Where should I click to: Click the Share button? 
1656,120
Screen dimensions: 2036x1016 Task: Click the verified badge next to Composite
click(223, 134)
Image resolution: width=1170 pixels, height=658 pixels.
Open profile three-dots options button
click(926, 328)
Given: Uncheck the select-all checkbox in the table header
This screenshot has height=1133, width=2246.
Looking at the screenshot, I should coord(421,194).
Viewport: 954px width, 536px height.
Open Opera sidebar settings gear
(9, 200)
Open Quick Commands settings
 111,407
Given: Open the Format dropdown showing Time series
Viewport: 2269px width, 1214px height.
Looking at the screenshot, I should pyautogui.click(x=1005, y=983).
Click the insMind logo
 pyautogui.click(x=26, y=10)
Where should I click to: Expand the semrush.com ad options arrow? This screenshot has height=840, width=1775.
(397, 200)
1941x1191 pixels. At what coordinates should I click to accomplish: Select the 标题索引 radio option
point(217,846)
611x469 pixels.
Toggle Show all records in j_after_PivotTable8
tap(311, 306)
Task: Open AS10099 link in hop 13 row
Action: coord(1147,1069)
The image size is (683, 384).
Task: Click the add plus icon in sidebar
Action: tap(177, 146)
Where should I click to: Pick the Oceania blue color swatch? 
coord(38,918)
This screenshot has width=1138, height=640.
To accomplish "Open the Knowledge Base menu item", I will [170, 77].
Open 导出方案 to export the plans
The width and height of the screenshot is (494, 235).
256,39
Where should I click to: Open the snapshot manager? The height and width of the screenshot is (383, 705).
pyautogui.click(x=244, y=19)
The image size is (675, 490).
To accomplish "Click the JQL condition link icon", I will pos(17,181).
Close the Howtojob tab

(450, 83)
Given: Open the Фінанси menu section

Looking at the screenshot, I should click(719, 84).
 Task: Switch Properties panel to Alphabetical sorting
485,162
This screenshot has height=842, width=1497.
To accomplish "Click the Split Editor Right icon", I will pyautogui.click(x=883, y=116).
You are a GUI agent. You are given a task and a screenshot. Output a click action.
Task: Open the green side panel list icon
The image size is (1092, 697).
-*-*-
» Aim of the task
Give back exactly the material above from its opening line to the line bearing "Given: Uncheck the".

» Your response
Where should I click to: Click the Share button? 
1656,120
Screen dimensions: 2036x1016 Task: Click the verified badge next to Composite
click(223, 134)
Image resolution: width=1170 pixels, height=658 pixels.
Open profile three-dots options button
click(926, 328)
Given: Uncheck the select-all checkbox in the table header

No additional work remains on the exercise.